In our method, edges of different relations of instance, part, properties, and composition have different length. In addition, relevance decreases rapidly as the number of associated edges included in the path between two concepts increases. Just as Table 1 shows, the relatedness of Macro and Word doc is much larger than that of For Macro and Word doc. Besides, for paths that contain different relationship between concepts, the results are different. The relatedness of Virus software and phone is 0.66667. The path between them contains two edges: one is the relationship “is-a”, another is associated relationship. While the relatedness of For Macro and Word doc is 0.670. The path between these two concepts also contains two edges, but they are all the associated relationship. The result is more consistent with people’s intuition.
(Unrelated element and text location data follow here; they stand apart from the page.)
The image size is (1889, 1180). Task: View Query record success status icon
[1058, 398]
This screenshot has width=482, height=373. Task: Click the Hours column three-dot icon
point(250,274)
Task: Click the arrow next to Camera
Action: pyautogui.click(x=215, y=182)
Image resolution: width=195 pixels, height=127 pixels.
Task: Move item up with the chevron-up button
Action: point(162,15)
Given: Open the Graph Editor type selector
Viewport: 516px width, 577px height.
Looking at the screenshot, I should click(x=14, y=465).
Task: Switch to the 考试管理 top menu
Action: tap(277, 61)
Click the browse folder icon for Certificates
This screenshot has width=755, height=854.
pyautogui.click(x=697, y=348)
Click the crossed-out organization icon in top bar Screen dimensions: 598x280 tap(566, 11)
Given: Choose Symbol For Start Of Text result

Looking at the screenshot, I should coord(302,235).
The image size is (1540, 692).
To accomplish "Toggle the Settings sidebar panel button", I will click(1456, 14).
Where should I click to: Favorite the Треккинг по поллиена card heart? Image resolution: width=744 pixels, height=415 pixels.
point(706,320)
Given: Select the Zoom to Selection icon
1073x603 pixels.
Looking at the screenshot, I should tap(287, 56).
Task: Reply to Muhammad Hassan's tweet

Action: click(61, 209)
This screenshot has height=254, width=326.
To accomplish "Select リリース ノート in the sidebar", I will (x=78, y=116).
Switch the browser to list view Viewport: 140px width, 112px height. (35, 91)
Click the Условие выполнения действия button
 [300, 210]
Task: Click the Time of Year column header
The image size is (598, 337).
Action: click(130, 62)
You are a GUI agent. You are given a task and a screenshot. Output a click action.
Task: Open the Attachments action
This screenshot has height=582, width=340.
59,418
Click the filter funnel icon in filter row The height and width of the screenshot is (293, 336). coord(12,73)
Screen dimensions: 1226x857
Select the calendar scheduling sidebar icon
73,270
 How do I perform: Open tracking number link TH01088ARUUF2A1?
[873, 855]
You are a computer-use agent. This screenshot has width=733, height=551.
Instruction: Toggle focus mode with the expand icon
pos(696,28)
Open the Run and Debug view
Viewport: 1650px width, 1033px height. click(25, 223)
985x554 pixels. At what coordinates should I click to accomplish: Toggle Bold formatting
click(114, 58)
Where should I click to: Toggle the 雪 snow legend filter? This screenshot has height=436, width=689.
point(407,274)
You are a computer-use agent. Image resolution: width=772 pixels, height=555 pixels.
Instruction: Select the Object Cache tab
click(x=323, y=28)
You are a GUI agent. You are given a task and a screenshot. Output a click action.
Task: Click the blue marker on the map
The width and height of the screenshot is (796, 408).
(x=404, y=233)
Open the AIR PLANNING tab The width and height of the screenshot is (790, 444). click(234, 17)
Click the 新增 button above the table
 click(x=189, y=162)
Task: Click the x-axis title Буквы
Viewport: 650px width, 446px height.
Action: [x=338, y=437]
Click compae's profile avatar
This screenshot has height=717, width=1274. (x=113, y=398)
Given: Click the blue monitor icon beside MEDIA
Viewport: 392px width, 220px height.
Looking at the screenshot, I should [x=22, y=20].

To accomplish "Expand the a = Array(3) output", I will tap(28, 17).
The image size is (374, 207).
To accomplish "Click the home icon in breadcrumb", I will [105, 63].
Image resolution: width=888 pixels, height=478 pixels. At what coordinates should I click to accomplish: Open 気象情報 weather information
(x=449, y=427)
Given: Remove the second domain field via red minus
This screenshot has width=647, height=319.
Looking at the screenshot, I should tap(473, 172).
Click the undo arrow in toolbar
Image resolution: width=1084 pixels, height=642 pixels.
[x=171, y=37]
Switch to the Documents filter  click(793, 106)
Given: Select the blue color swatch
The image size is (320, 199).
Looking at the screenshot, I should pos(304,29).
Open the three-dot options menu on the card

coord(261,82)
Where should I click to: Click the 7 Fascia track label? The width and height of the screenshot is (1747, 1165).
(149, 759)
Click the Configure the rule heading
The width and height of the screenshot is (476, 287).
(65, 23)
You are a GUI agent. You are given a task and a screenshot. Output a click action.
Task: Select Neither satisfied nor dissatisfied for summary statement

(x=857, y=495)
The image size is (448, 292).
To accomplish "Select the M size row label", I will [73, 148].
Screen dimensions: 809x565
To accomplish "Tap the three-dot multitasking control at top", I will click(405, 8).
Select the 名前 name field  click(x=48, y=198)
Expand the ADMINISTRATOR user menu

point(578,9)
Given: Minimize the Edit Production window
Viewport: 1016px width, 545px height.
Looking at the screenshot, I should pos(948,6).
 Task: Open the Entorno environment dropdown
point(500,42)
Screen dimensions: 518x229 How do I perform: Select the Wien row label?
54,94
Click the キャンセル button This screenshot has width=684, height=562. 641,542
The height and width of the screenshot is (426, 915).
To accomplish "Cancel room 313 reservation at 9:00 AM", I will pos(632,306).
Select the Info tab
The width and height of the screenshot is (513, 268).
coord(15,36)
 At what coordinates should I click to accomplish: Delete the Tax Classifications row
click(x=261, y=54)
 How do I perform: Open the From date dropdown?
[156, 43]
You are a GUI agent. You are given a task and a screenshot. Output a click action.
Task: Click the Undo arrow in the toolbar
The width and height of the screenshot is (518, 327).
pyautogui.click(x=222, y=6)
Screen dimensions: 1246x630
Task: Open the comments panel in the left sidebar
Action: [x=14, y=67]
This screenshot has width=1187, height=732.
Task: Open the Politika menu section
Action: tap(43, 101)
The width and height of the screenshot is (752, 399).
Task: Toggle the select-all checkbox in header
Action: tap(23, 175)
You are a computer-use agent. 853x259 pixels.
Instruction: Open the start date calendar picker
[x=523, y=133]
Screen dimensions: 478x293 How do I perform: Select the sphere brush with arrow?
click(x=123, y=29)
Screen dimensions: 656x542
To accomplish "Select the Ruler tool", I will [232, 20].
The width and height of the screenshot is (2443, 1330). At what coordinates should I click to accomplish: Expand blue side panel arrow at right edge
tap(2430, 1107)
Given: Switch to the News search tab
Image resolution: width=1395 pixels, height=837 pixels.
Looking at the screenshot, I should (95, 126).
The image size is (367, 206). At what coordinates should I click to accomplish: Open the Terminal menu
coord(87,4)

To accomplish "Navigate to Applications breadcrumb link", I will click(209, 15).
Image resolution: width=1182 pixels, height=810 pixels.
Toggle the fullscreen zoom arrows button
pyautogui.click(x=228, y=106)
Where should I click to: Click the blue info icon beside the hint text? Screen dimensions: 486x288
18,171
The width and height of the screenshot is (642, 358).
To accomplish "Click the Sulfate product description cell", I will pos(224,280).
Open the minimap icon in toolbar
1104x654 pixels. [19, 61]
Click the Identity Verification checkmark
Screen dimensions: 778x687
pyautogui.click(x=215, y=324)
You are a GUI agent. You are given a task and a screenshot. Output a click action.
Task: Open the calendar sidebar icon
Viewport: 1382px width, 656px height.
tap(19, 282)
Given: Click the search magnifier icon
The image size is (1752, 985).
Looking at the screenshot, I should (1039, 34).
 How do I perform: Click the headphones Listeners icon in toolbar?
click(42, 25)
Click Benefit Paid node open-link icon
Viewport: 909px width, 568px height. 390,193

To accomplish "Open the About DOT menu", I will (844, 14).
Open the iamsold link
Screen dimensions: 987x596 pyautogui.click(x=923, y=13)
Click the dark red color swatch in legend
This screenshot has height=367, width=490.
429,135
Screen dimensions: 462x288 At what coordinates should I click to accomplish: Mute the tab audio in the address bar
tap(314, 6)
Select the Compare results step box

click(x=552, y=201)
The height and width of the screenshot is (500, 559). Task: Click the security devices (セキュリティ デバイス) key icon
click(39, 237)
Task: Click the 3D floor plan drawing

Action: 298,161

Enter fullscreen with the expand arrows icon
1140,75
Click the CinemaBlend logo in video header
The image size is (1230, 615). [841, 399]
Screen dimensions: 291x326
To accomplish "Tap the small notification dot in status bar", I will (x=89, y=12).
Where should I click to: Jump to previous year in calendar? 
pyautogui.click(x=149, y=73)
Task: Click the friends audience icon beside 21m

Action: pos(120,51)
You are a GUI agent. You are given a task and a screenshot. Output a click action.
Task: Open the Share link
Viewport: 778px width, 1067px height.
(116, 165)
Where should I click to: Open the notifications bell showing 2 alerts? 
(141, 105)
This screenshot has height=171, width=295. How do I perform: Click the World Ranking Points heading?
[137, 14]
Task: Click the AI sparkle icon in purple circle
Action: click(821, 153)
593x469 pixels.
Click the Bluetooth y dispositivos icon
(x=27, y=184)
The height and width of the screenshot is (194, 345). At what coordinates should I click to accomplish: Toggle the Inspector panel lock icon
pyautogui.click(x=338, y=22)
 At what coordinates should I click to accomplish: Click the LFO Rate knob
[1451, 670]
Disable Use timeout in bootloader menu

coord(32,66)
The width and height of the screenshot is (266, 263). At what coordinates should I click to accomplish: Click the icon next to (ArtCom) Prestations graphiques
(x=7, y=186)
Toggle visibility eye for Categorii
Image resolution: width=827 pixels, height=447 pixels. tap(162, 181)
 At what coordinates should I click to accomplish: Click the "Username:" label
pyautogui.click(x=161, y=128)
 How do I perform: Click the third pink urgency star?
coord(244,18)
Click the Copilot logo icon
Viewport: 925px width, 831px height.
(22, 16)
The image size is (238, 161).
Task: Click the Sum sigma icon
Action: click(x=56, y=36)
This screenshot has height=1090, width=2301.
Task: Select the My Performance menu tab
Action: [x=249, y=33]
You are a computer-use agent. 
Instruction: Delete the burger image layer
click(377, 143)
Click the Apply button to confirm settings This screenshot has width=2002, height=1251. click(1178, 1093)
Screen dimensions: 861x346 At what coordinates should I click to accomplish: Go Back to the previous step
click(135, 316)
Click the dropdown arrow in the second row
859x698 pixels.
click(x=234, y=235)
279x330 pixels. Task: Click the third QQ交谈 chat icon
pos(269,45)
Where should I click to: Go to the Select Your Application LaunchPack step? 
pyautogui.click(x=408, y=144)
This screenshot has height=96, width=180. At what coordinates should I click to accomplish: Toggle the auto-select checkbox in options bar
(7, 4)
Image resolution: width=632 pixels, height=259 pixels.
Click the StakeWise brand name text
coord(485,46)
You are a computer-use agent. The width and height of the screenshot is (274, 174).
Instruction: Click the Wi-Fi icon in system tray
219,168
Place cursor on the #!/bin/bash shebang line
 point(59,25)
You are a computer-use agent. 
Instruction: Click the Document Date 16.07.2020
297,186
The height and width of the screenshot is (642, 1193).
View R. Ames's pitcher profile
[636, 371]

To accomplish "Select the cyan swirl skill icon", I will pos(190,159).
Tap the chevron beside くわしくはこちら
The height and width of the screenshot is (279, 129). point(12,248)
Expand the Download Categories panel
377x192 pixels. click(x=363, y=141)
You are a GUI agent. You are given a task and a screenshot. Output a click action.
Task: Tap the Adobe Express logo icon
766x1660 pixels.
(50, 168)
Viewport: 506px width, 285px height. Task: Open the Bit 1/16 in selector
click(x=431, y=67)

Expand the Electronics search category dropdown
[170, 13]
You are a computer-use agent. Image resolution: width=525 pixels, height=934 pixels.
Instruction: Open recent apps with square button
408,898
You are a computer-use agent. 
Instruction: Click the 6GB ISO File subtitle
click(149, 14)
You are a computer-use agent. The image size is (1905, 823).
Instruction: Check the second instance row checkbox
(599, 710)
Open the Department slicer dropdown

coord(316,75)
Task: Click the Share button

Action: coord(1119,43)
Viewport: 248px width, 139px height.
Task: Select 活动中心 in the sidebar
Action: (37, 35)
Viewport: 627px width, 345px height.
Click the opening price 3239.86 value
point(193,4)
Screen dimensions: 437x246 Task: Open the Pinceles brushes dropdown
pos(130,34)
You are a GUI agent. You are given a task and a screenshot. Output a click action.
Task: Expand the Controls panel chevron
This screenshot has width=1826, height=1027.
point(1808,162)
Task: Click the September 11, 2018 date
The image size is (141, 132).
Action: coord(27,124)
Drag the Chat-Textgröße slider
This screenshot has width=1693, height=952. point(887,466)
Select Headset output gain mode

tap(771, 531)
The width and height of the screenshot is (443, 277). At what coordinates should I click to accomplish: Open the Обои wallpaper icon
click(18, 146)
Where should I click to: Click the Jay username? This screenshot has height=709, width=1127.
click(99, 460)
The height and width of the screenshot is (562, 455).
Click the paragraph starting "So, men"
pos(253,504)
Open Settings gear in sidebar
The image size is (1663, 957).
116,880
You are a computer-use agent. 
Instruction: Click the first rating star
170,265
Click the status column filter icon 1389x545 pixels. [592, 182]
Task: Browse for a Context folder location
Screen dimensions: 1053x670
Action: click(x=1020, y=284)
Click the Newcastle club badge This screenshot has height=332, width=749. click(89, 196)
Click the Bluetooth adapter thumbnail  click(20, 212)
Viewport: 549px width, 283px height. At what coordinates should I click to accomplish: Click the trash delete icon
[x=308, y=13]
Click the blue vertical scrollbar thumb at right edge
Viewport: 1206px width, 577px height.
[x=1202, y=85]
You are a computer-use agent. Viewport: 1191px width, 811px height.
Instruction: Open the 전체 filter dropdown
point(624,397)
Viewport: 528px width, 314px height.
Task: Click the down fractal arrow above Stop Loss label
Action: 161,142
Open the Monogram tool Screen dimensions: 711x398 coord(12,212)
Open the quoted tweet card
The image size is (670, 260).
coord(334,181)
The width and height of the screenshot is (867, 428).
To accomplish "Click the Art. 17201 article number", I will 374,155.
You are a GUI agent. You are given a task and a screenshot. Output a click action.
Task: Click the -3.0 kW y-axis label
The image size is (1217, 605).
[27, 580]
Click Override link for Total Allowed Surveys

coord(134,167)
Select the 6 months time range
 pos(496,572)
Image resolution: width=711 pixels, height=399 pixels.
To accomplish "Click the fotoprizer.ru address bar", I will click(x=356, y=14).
5 Conclusions and Future Work

In this paper we proposed a novel algorithm of measuring the semantic relatedness between concepts. The model is based on a weighted graph for some domain ontology. Different relations have different weights. According to the experiment result, our algorithm is better than the previous approaches. And it can be further applied in data mining and information retrieval, etc.

The method in this paper is based on domain ontology, which largely depends on experts to define the semantic relations and semantic distance. The relationship between concepts must be well defined to achieve a better result. In future work, we will focus more on this challenging problem.